Na etapa de cálculo do limite aceitável para a nitrosamina, algumas questões e diretrizes regulatórias poderão nortear a avaliação:
- O limite toxicológico pode ser calculado? Valores pragmáticos ou read-across podem ser aplicados como alternativa?
- O nível de formação da nitrosamina está abaixo do limite considerado seguro? Este limite é alcançável tecnicamente?
- Em caso de formação de mais de uma nitrosamina, o critério de decisão deve ser baseado no risco resultante ou a mera ocorrência de 2 nitrosaminas é suficiente para descontinuar o produto? (há diferentes critérios propostos pela OMS, critério do ICH M7 e critério EMA)
- Em casos de limites toxicológicos abaixo do limite técnico, o produto será descontinuado ou uma análise do risco-benefício será aplicada?
- O ajuste dos limites para posologias com duração menor que o período vital será aceita (less-than-lifetime)? (há diferentes critérios propostos pela OMS, critério do ICH M7 e critério EMA)
Figura 2. Algumas etapas sugeridas para a definição de limites aceitáveis para N-nitrosaminas.

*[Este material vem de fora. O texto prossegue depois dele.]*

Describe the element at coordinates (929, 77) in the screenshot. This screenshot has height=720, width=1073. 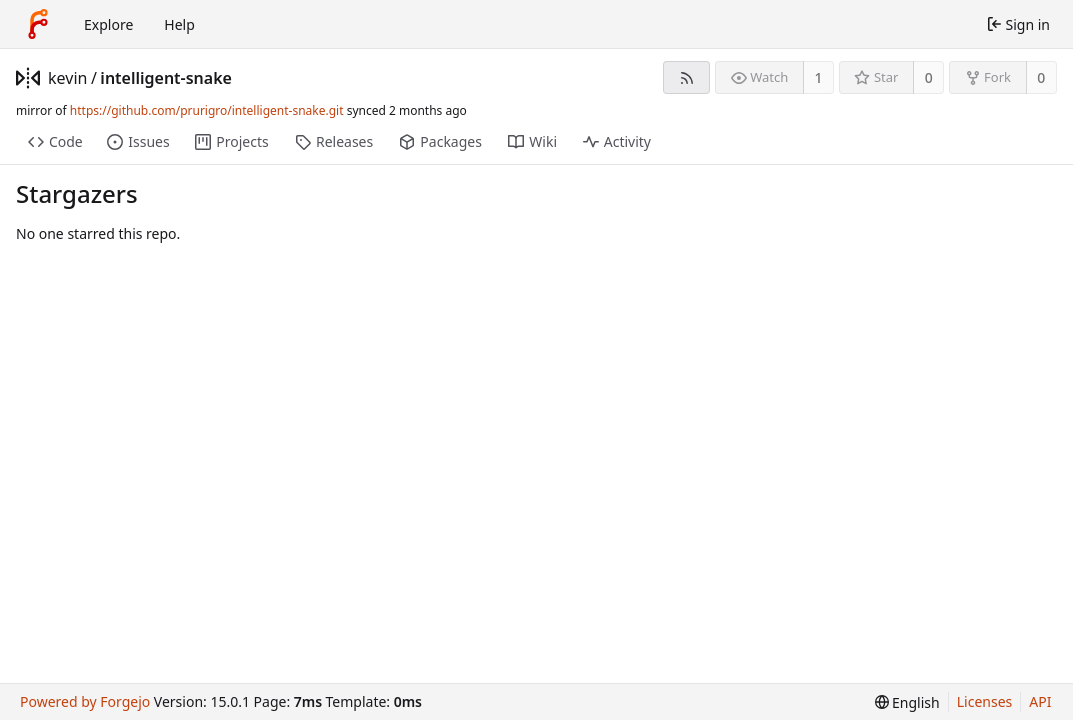
I see `0 [0 stars]` at that location.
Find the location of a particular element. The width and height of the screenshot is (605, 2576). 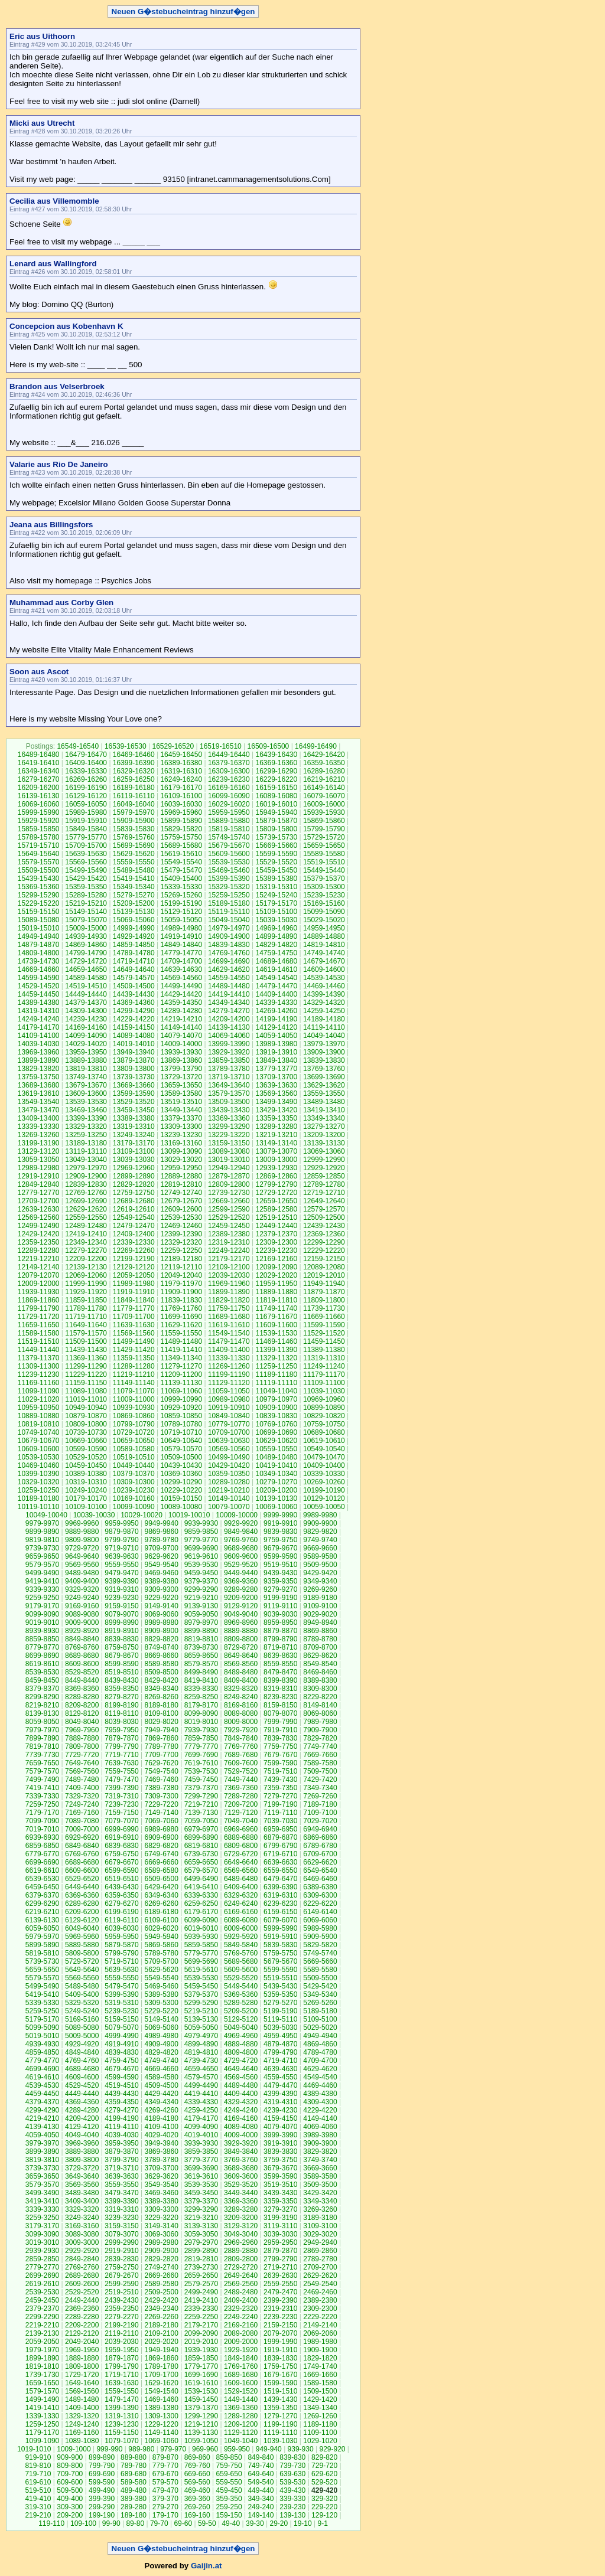

14899-14890 is located at coordinates (276, 936).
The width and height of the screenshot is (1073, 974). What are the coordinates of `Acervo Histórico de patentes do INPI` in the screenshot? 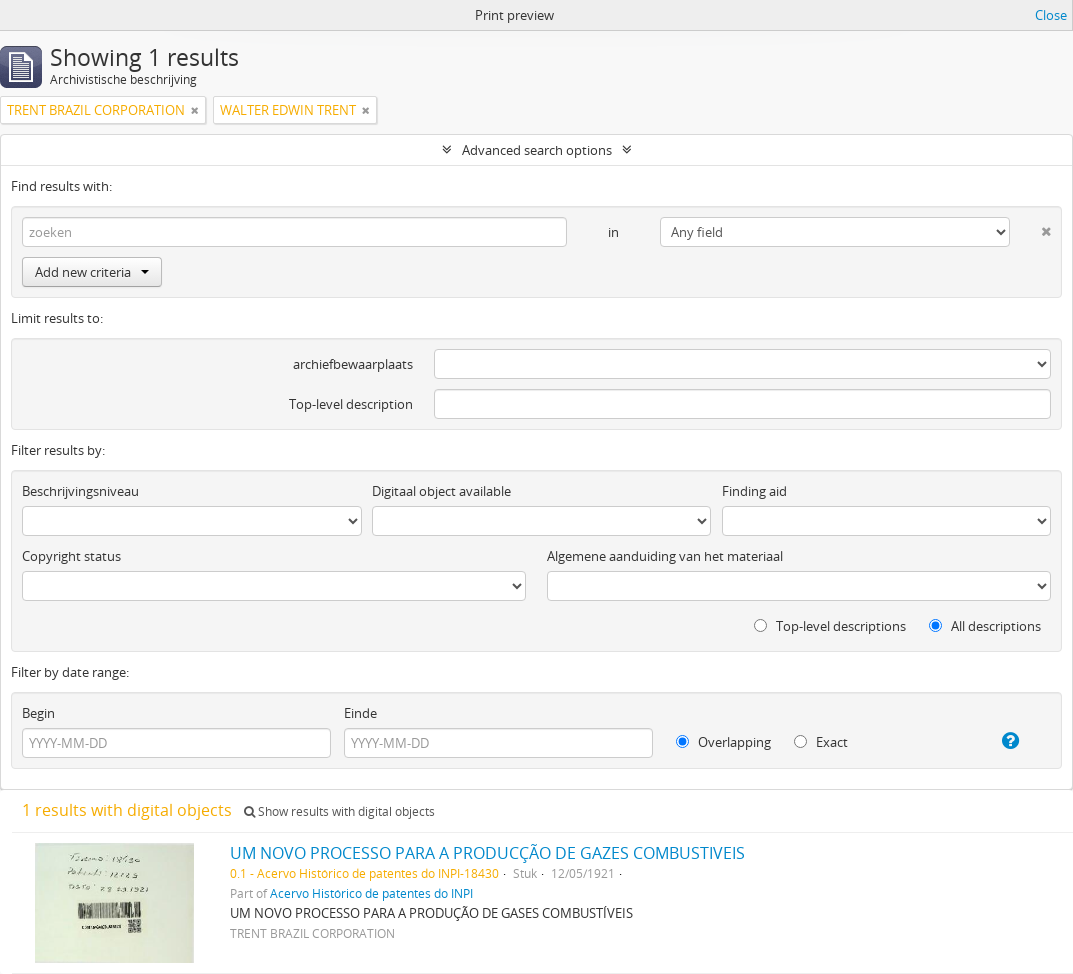 It's located at (371, 893).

Longe de esgotar o tema, as respostas a estas questões e a atualização de diretrizes regulatórias serão baseadas nas experiências sendo construídas para a resolução dos principais desafios atuais. Os elementos da Toxicologia e Avaliação de Risco, base para qualquer limite toxicológico, certamente farão parte do racional de avaliação baseado no risco, como premissa para o estabelecimento de condições seguras de exposição.